Отрывок для чтения:
※

Я приехал в Медиолан к епископу Амвросию, к одному из лучших людей, известных по всему миру, благочестивому служителю Твоему, чьи проповеди неустанно подавали народу Твоему «тук пшеницы Твоей, радовали маслом, опьяняли трезвым вином». Ты привел меня к нему без моего ведома, чтобы он привел меня к Тебе с моего ведома.
Этот Божий человек отечески принял меня и приветствовал мое переселение по-епископски. Я сразу полюбил его, сначала, правда, не как учителя истины, найти которую в твоей Церкви я отчаялся, но как человека ко мне благожелательного. Я прилежно слушал его беседы с народом не с той целью, с какой бы следовало, а как бы присматриваясь, соответствует ли его красноречие своей славе, преувеличено ли оно похвалами или недооценено; я с величайшим вниманием ловил его слова и беззаботно пренебрегал их содержанием. Я наслаждался прелестью его речи, более ученой, правда, но менее яркой и привлекательной по форме, чем речь Фавста. По содержанию их нельзя было и сравнивать: один заблудился в манихейской лжи; другой спасительно учил спасению.
Но «далеко спасение от грешников», каким я был тогда, и, однако, исподволь и сам того не зная, приближался я к нему.
Хотя я и не старался изучить то, о чем он говорил, а хотел только послушать, как он говорит (эта пустая забота о словах осталась у меня и тогда, когда я отчаялся, что человеку может быть открыта дорога к Тебе), но в душу мою разом со словами, которые я принимал радушно, входили и мысли, к которым я был равнодушен. Я не мог отделить одни от других. И когда я открывал сердце свое тому, что было сказано красно, то тут же входило в него и то, что было сказано истинного – входило, правда, постепенно. Прежде всего мне начало казаться, что эти мысли можно защищать, и я перестал думать, что только по бесстыдству можно выступать за православную веру, отстаивать которую против манихейских нападок, по моим прежним понятиям, было невозможно. Особенно подействовало на меня неоднократное разрешение загадочных мест Ветхого Завета; их буквальное понимание меня убивало. Услышав объяснение многих текстов из этих книг в духовном смысле, я стал укорять себя за то отчаяние, в которое пришел когда-то, уверовав, что тем, кто презирает и осмеивает Закон и Пророков, противостоять вообще нельзя. Я не думал, однако, что мне следует держаться церковного пути: у православной веры есть ведь свой ученые защитники, которые подробно и разумно опровергнут то, чего я держался, раз защищающиеся стороны равны по силе. Православная вера не казалась мне побежденной, но еще не предстала победительницей.

※

Извлеченные сведения:
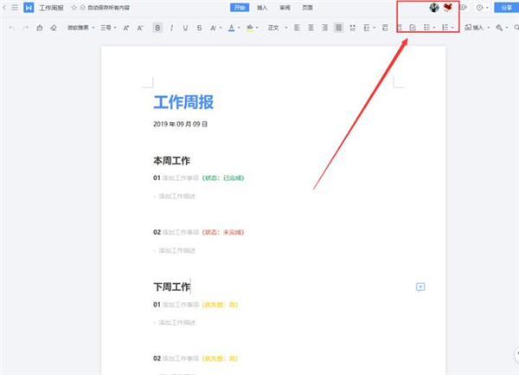The width and height of the screenshot is (519, 375).
Task: Open the hamburger menu icon
Action: pos(15,8)
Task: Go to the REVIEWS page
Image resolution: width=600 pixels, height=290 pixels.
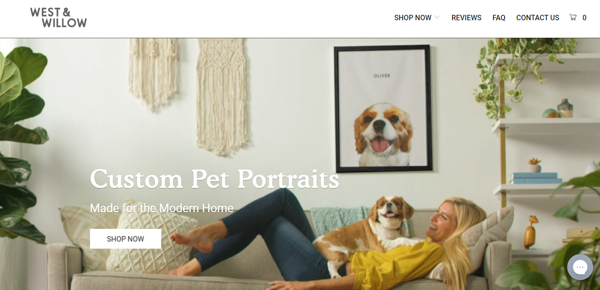Action: (x=466, y=18)
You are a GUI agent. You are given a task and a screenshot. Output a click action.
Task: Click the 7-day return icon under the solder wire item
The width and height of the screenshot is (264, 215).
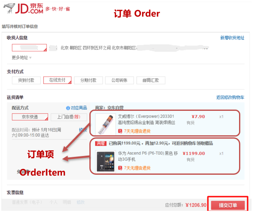[x=120, y=131]
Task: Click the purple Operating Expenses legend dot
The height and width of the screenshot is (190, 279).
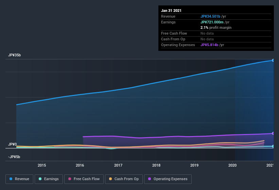Action: coord(150,179)
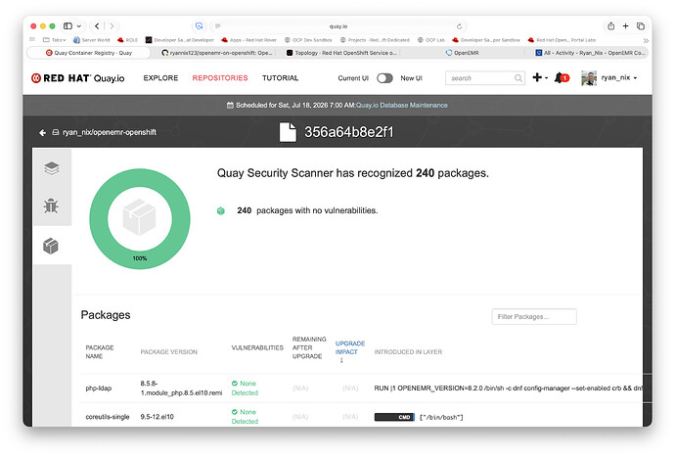The height and width of the screenshot is (457, 675).
Task: Click the Safari share icon
Action: [x=610, y=26]
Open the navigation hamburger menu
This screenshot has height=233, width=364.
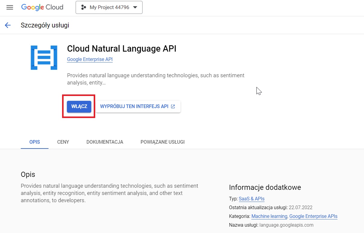coord(10,7)
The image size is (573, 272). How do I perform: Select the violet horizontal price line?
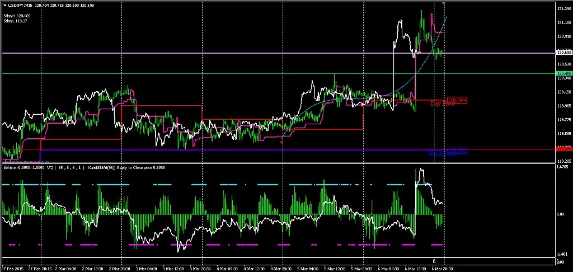tap(224, 53)
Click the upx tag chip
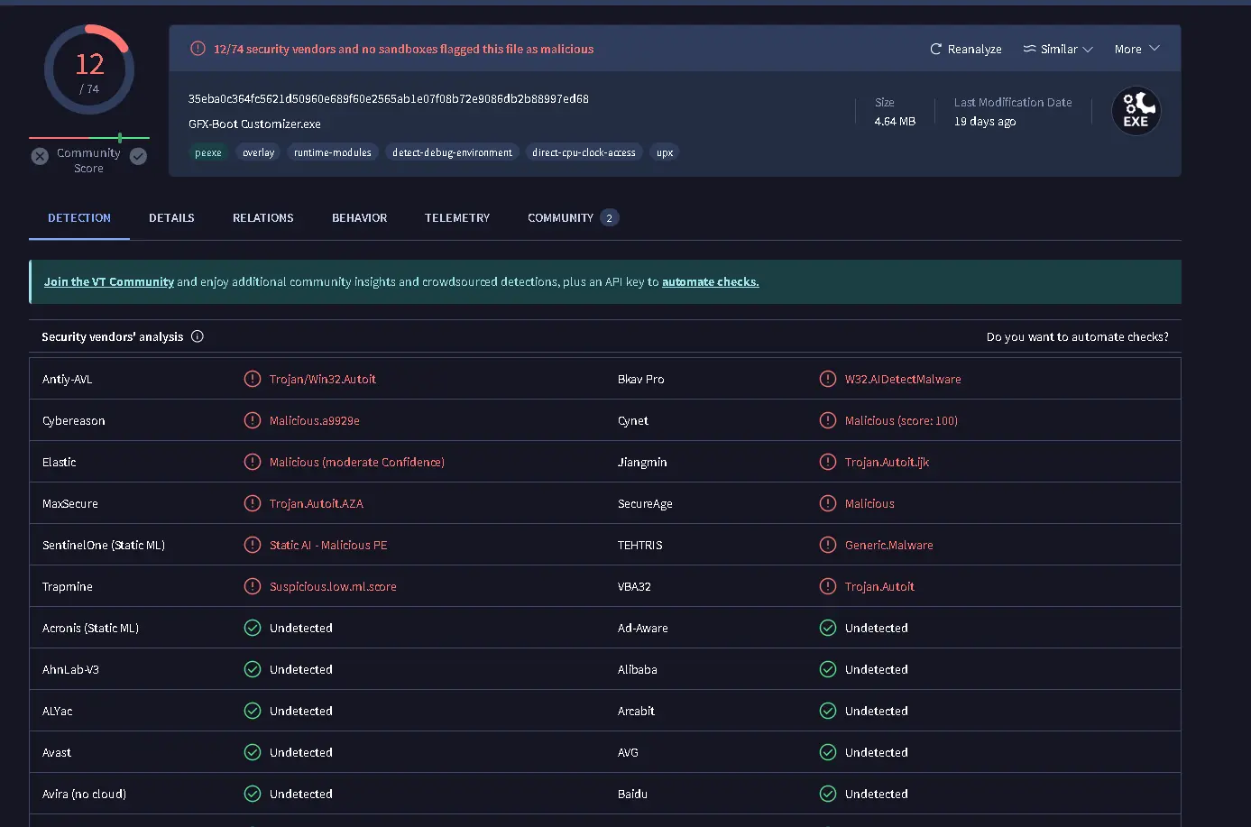 click(x=665, y=152)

※

Вопросы для разбора:
1. Верните без изменений часть отрывка о встрече с Амвросием, которая открывается словами «Этот Божий человек» и завершается словами «приближался я к нему.».
2. С чьей речью в отрывке о встрече с Амвросием сравнивается речь Амвросия как более ученая, но менее яркая и привлекательная по форме?
Отвечайте, опираясь только на отрывок.

Список решений:
1.
Этот Божий человек отечески принял меня и приветствовал мое переселение по-епископски. Я сразу полюбил его, сначала, правда, не как учителя истины, найти которую в твоей Церкви я отчаялся, но как человека ко мне благожелательного. Я прилежно слушал его беседы с народом не с той целью, с какой бы следовало, а как бы присматриваясь, соответствует ли его красноречие своей славе, преувеличено ли оно похвалами или недооценено; я с величайшим вниманием ловил его слова и беззаботно пренебрегал их содержанием. Я наслаждался прелестью его речи, более ученой, правда, но менее яркой и привлекательной по форме, чем речь Фавста. По содержанию их нельзя было и сравнивать: один заблудился в манихейской лжи; другой спасительно учил спасению.
Но «далеко спасение от грешников», каким я был тогда, и, однако, исподволь и сам того не зная, приближался я к нему.

2. С речью Фавста.